• _What you are asked to do_
Count the lines in the items below that contain the string "pixels", treating uppercase and lowercase as different. Reply with the number only.

───── Material to process ─────

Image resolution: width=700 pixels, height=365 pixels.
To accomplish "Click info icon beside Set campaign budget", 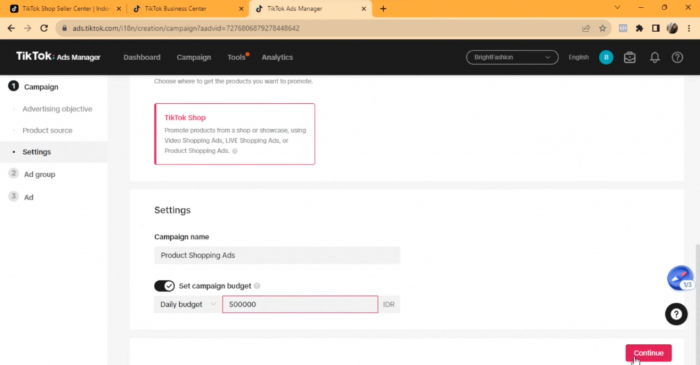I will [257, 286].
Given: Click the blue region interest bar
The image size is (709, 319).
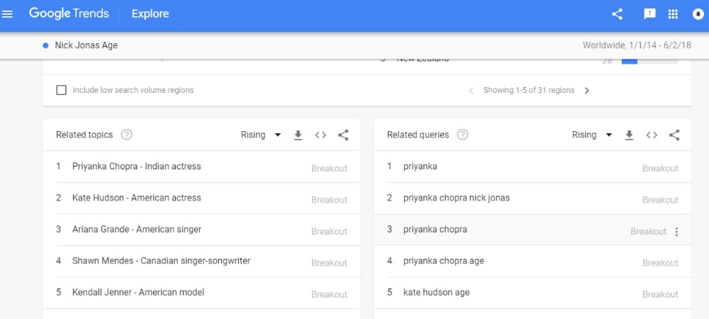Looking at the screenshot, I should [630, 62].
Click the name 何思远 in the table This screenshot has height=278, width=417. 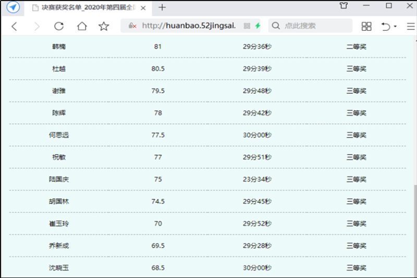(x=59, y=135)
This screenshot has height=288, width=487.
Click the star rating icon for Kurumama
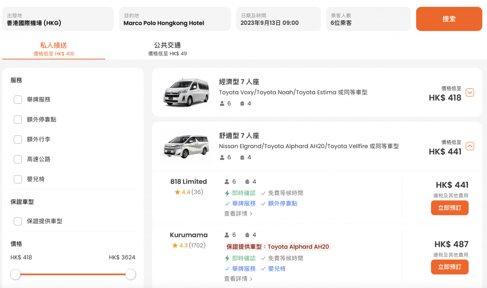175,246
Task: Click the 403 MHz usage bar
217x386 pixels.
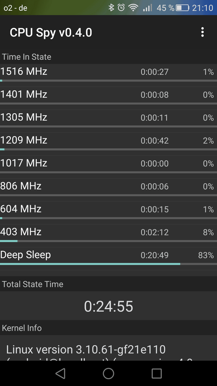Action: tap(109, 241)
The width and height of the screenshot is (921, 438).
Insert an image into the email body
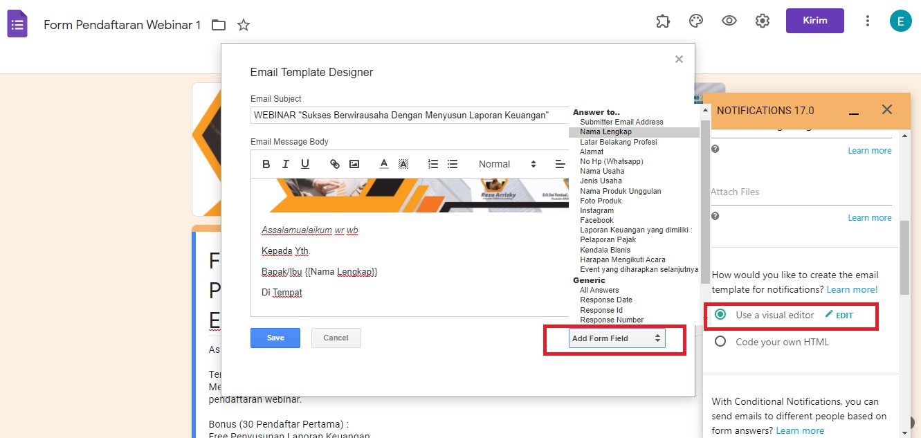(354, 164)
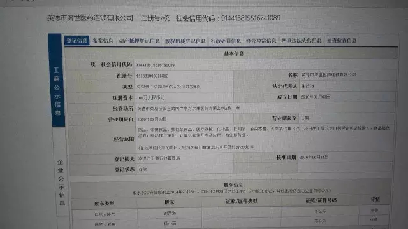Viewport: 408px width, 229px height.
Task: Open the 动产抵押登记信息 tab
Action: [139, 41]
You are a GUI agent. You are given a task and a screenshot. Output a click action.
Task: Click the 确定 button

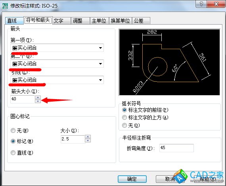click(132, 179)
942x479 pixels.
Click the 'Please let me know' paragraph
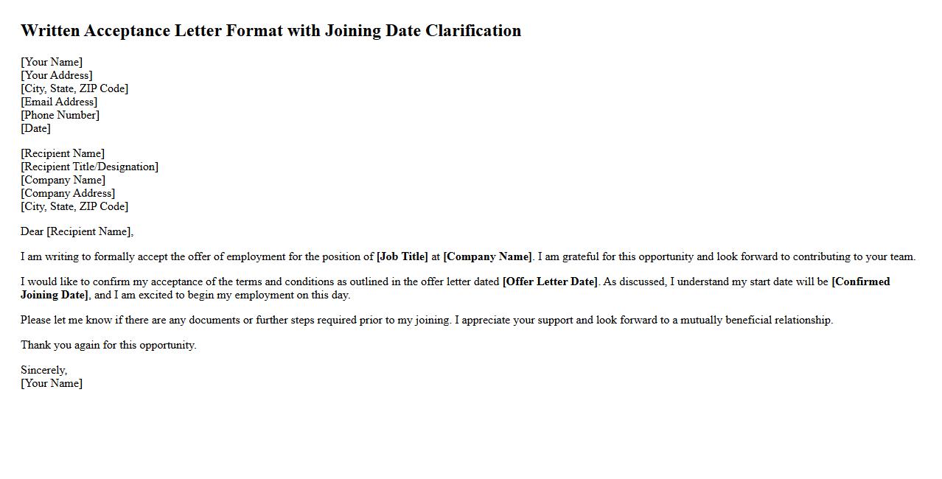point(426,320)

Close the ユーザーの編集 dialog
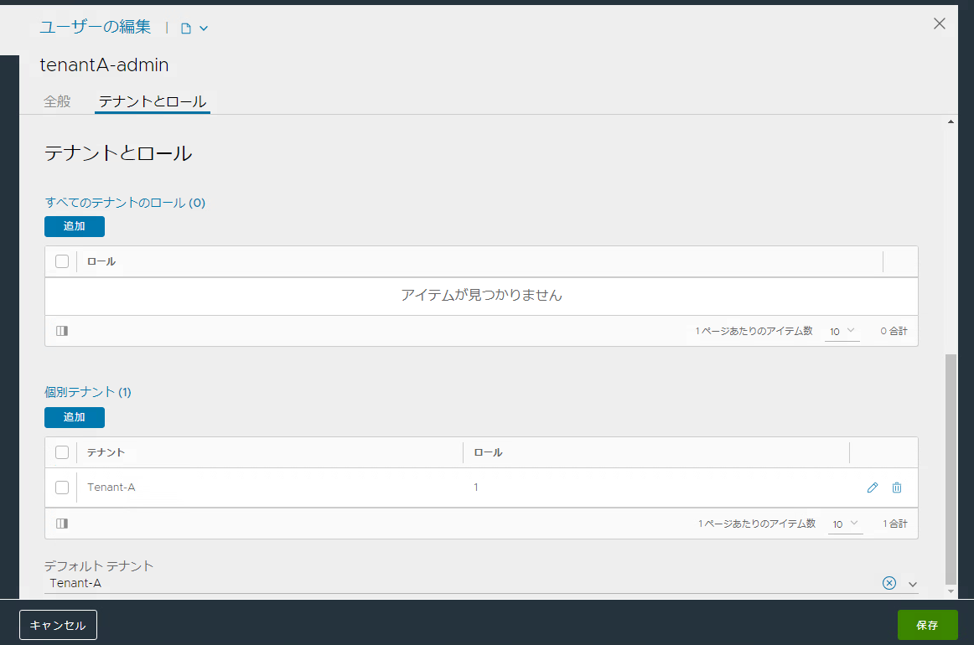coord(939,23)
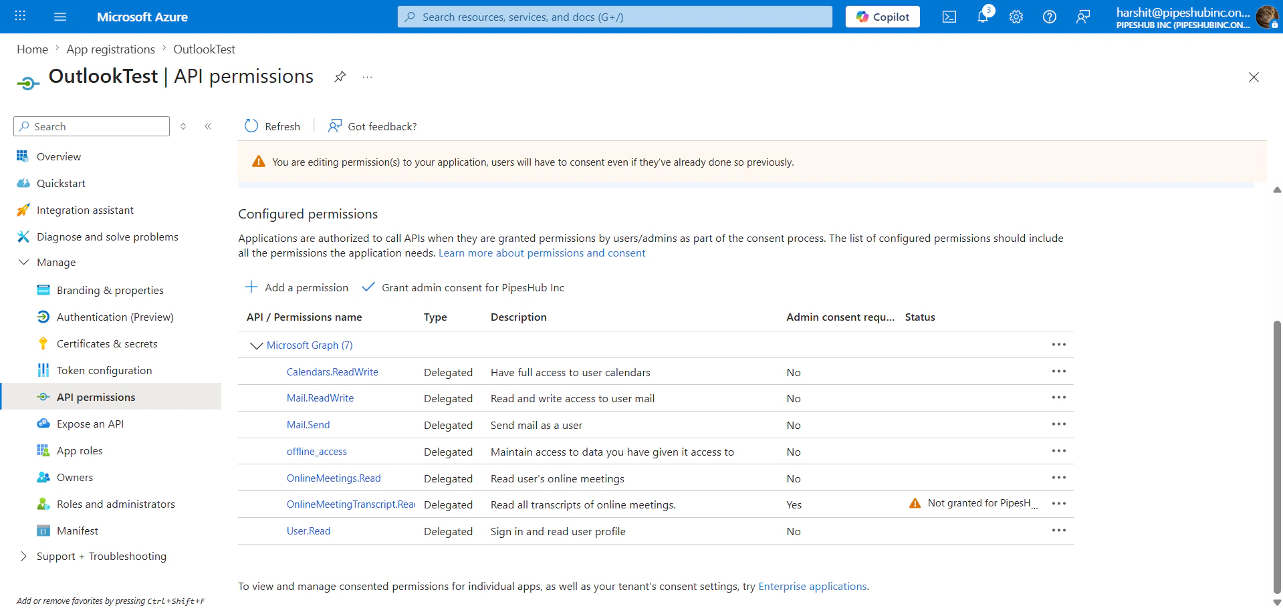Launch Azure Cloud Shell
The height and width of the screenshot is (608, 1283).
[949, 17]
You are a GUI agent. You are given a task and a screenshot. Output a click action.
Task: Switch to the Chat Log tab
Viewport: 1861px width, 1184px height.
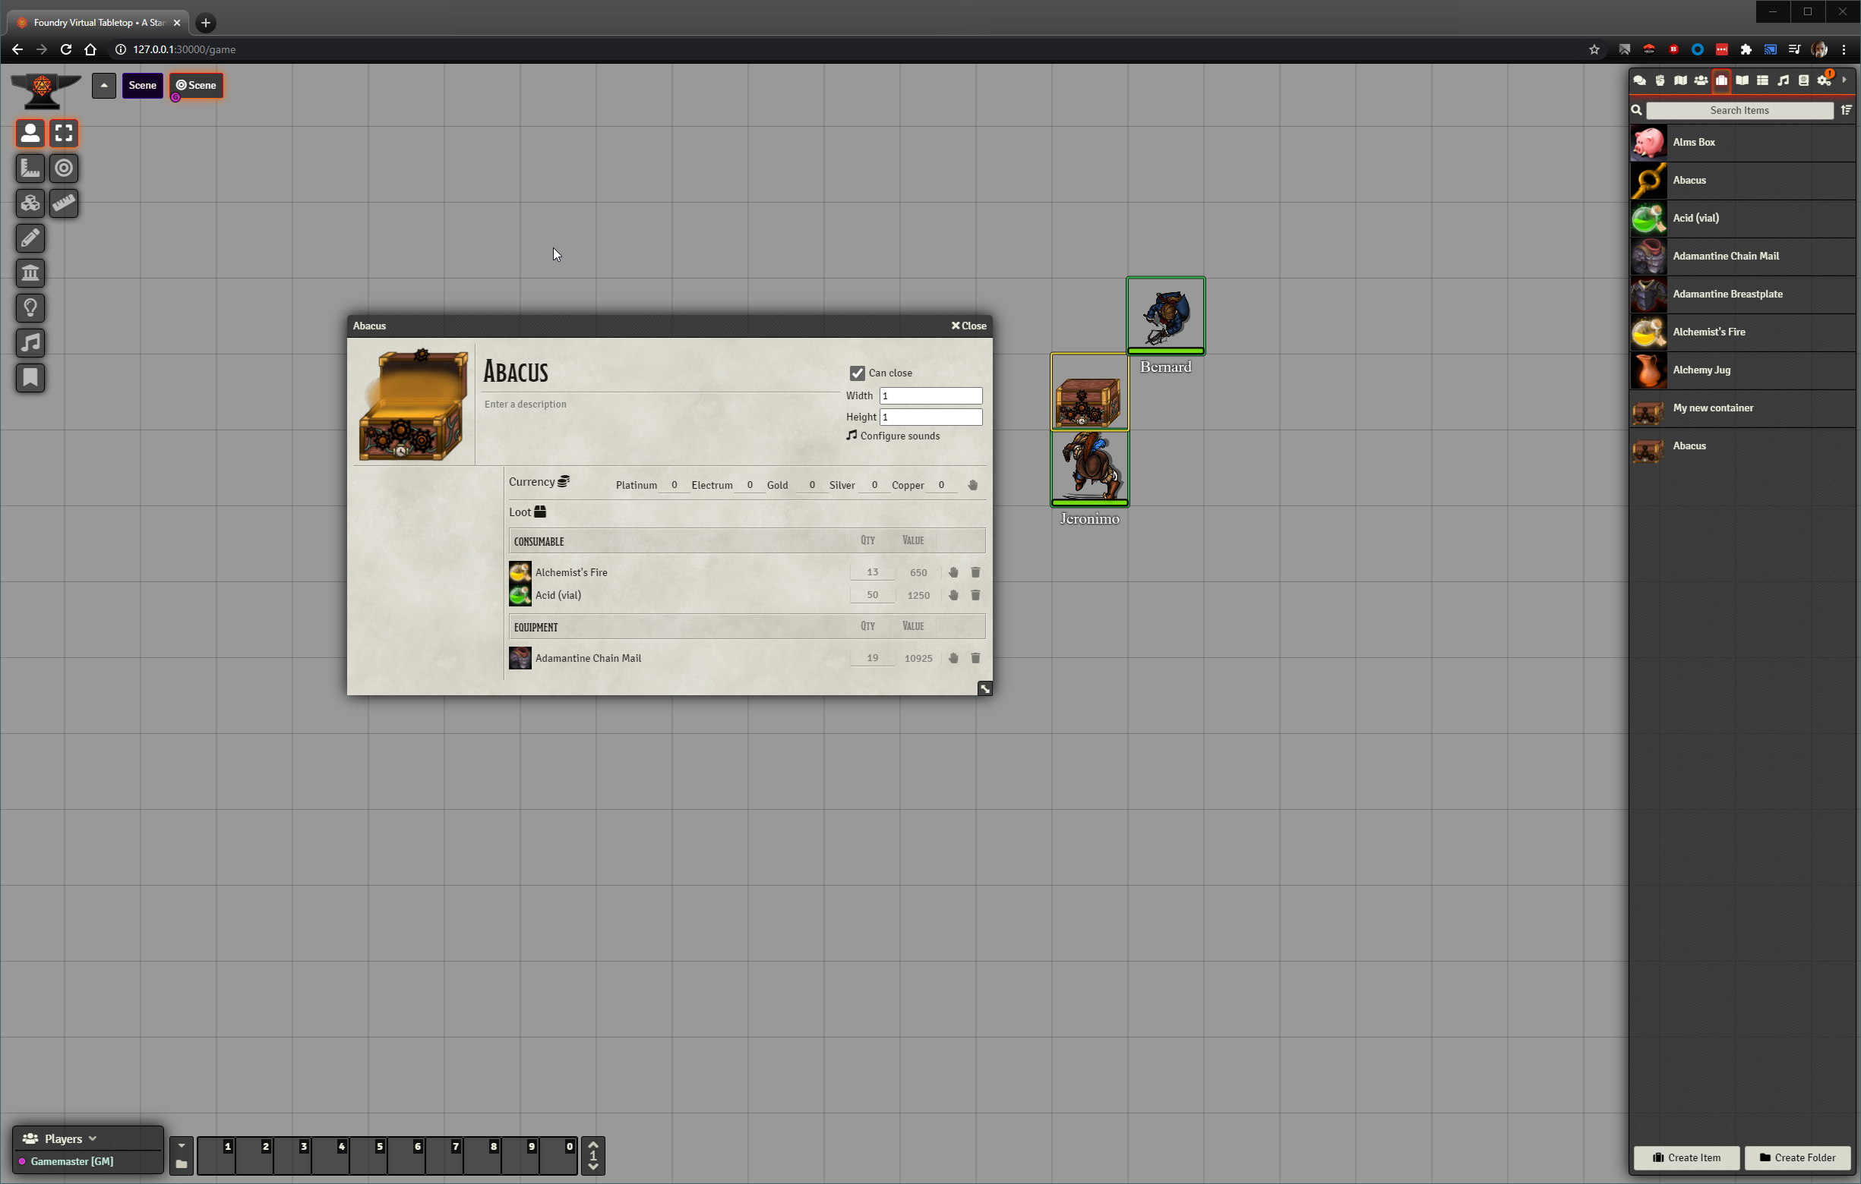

─────

• _Reply_
3